A partir dessa constatação, o STF estabeleceu exceções em que a responsabilidade poderá ocorrer sem ordem judicial — como casos de conteúdos impulsionados, redes artificiais de distribuição e falhas sistêmicas diante da circulação massiva de conteúdos ilícitos. A decisão também estabeleceu um dever de cuidado reforçado para as plataformas em relação a certos crimes, desde atos antidemocráticos previstos no Código Penal (como tentativa de abolir o Estado Democrático de Direito ou impedir eleições) até crimes contra mulheres, como o previsto no artigo 147-B, que trata de danos emocionais que prejudiquem o pleno desenvolvimento da vítima.

Ainda que a intenção de proteger seja legítima, muitos desses tipos penais são vagos ou amplos, abrindo margem para interpretações subjetivas e, eventualmente, abusos. O próprio artigo 147-B, frequentemente citado como avanço no combate à misoginia, impõe desafios práticos: como delimitar “prejuízo à autodeterminação” ou “dano emocional”, especialmente num ambiente digital complexo e pouco transparente?

Os efeitos da decisão não se limitam às redes sociais. Plataformas que operam como marketplaces — como Amazon, OLX ou iFood — foram enquadradas sob regime de responsabilidade objetiva e solidária, com base no Código de Defesa do Consumidor. Essa mudança altera profundamente a lógica do modelo de negócios, tornando os provedores corresponsáveis por conteúdos e produtos de terceiros, independentemente de culpa. A responsabilização por chatbots e inteligência artificial generativa, como o ChatGPT, também entra no radar. Em tese, se um chatbot contribui para a propagação de conteúdo considerado ofensivo ou ilícito, a empresa responsável poderá ser acionada judicialmente.

========================================

● **O que produzir**
Você pode reproduzir, sem nenhuma alteração, o trecho do texto sobre a decisão do STF que vai desde "Os efeitos da" até "ser acionada judicialmente."?

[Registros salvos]
========================================

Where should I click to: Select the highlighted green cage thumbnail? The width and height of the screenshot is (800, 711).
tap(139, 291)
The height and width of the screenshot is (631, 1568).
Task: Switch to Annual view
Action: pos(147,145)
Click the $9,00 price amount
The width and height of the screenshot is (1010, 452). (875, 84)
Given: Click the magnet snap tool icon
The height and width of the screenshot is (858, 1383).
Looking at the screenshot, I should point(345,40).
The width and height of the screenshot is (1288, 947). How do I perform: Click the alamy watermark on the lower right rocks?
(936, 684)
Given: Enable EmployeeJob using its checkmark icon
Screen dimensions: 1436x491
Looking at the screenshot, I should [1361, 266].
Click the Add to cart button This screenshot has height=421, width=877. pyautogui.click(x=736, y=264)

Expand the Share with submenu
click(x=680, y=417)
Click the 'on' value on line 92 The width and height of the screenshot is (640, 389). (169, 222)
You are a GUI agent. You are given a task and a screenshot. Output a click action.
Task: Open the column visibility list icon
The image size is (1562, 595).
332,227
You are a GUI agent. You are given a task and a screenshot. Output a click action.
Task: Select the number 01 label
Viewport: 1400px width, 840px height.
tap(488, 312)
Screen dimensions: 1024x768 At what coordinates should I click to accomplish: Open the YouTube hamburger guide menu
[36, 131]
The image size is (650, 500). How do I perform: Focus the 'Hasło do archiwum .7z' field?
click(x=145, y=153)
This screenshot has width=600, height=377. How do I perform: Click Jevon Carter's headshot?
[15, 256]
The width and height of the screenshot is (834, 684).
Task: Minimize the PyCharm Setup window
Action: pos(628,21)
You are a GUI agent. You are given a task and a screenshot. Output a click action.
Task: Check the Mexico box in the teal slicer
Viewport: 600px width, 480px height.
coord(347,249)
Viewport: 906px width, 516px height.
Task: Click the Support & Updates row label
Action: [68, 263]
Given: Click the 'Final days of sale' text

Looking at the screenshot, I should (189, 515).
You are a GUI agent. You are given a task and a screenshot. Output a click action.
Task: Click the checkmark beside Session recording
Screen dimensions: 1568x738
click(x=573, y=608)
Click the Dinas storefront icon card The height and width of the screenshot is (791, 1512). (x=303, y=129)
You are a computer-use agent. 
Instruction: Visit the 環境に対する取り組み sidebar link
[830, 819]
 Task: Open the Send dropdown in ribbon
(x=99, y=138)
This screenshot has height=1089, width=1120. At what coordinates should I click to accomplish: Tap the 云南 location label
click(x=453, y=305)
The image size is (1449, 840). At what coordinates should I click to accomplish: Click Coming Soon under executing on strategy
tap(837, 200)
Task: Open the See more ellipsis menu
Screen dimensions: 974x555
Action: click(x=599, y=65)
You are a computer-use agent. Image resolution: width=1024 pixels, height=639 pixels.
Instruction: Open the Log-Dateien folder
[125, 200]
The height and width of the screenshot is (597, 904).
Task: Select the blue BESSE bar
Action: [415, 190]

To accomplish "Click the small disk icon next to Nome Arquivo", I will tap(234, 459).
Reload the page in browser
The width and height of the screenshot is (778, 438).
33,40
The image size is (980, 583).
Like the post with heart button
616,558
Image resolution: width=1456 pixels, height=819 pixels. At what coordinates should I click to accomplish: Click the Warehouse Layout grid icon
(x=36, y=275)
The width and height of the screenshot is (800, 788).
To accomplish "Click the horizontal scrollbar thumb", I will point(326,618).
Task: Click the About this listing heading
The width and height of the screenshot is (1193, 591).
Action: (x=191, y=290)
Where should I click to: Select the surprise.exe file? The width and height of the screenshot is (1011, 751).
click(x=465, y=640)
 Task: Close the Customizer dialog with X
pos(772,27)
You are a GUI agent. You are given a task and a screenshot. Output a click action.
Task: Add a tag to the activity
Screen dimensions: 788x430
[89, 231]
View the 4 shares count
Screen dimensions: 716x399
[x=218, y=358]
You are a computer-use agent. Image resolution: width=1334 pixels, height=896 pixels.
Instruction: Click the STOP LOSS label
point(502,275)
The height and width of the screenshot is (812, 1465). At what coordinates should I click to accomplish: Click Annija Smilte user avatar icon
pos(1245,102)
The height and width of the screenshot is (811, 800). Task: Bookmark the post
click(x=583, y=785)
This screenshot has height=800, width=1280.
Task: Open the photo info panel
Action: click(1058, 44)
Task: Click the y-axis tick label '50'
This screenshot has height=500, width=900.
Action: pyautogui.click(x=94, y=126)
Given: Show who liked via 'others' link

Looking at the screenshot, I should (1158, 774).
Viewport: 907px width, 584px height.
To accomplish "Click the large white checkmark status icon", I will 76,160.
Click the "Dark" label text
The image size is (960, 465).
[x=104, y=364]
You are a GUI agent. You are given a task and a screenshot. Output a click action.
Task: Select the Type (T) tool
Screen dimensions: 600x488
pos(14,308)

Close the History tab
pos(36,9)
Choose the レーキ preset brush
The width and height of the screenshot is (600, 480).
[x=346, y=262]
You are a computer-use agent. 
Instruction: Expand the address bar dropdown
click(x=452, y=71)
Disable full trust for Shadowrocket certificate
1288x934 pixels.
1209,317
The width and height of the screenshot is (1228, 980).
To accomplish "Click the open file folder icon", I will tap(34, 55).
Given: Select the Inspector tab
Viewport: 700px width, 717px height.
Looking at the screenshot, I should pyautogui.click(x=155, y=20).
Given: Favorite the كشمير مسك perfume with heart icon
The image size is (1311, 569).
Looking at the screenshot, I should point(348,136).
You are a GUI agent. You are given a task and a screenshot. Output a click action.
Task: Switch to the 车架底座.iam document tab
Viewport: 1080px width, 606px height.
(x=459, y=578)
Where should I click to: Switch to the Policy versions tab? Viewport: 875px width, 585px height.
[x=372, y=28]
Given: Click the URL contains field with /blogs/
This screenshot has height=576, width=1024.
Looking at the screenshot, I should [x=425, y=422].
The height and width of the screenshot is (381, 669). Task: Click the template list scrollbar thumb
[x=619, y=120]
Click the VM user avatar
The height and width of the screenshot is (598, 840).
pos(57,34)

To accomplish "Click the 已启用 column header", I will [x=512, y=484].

========================================

● **Solução da tarefa**
Os efeitos da decisão não se limitam às redes sociais. Plataformas que operam como marketplaces — como Amazon, OLX ou iFood — foram enquadradas sob regime de responsabilidade objetiva e solidária, com base no Código de Defesa do Consumidor. Essa mudança altera profundamente a lógica do modelo de negócios, tornando os provedores corresponsáveis por conteúdos e produtos de terceiros, independentemente de culpa. A responsabilização por chatbots e inteligência artificial generativa, como o ChatGPT, também entra no radar. Em tese, se um chatbot contribui para a propagação de conteúdo considerado ofensivo ou ilícito, a empresa responsável poderá ser acionada judicialmente.